As a platform, the TiVo Bolt OTA DVR has weak app support; as an networked device/app, it has abysmal platform support. The best way to use this device is as a standalone OTA DVR that you access by switching the input on your TV back and forth between it and a real streaming platform like Roku.
Price
The TiVo Bolt OTA DVR costs $249.99 for the device. To keep your access to TiVo's TV guide information (which is excellent, and a huge part of why the DVR interface is such a bright spot for this device), you'll need to pay $7 a month (or $70 a year, or $250 for a lifetime plan).

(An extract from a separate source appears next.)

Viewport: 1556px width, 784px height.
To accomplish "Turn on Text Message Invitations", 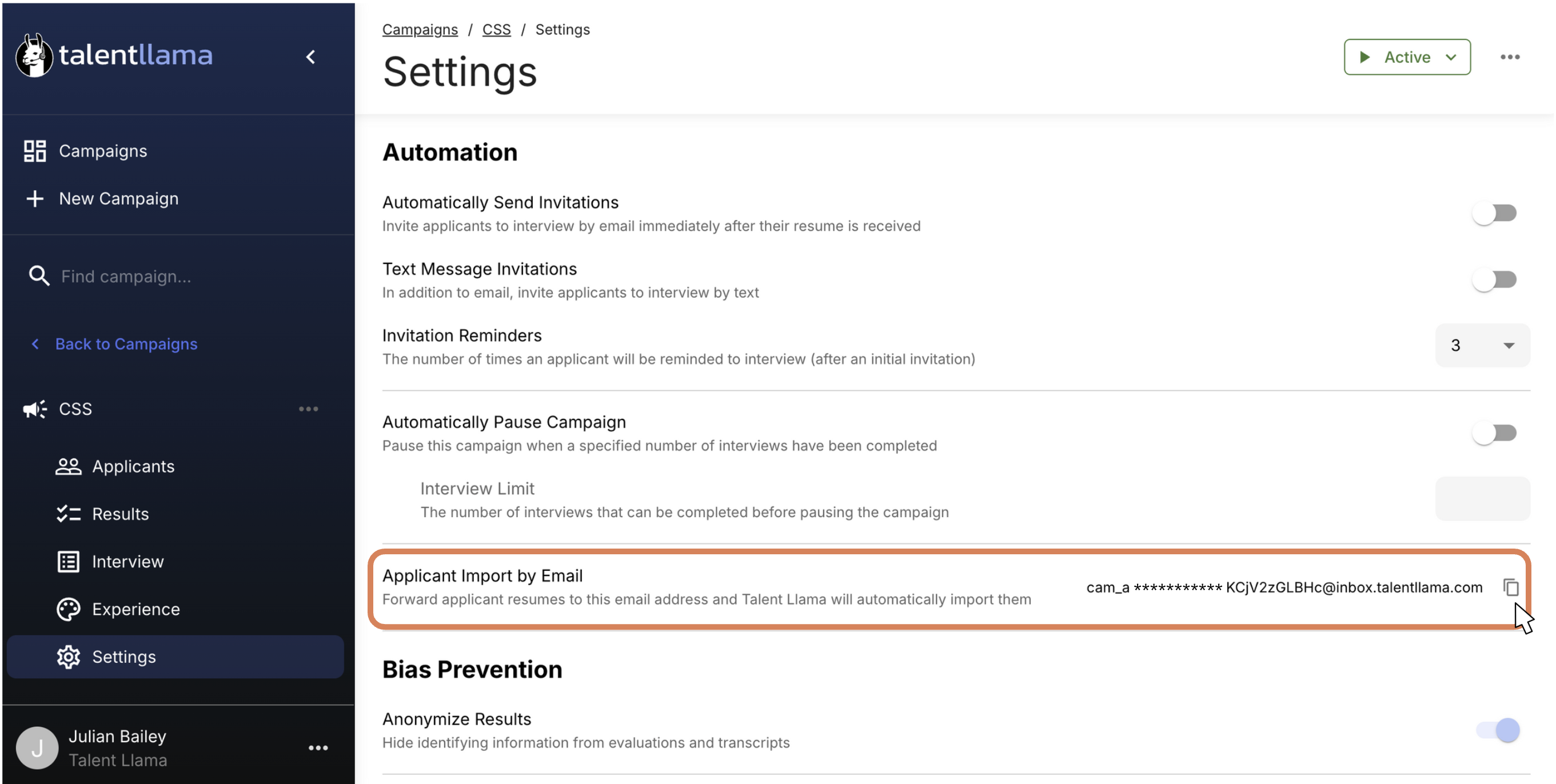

That puts the TiVo Bolt OTA DVR at a price point that's a bit below the Fire TV Recast's, but the Fire TV Recast does not demand a subscription fee. And both DVR-outfitted devices are much pricier than the typical streaming box — a top-of-the-line Roku Ultra, for instance, costs just $99.99.
Verdict
In the end, the TiVo Bolt OTA DVR feels like it's a step behind the prevailing cord cutting trends and dragging along an identity crisis to boot. If you want to watch recorded and live OTA content on just one screen, this device will give you a very pleasant experience. But the TiVo Bolt OTA DVR is not a substitute for a Roku device or Fire TV, because its app support is far too meager. That means you'll probably want another streaming device to go with your TiVo Bolt OTA DVR. And, at that point, why wouldn't you opt for a network DVR like the Tablo Quad OTA DVR instead? If you did that, you could stream not only on your Roku or Fire TV device, but on your iPhone or Android phone as well, and on other streaming devices in other rooms or connected to other TVs.
Throw in the high price point of this device, and it's hard to recommend it. The TiVo Bolt OTA DVR set out to be a DVR and a streaming device at once, but the consensus among reviewers is that it has accomplished only one of those things (the DVR functionality) wonderfully and has pretty much failed at the other. You could argue that TiVo's DVR interface and experience is better than the one you'd get from Tablo and its app or from the Fire TV Recast, but does that accomplishment really matter if it's tied to a pricey device with no network connection and no real merit as anything other than a DVR? In short: no.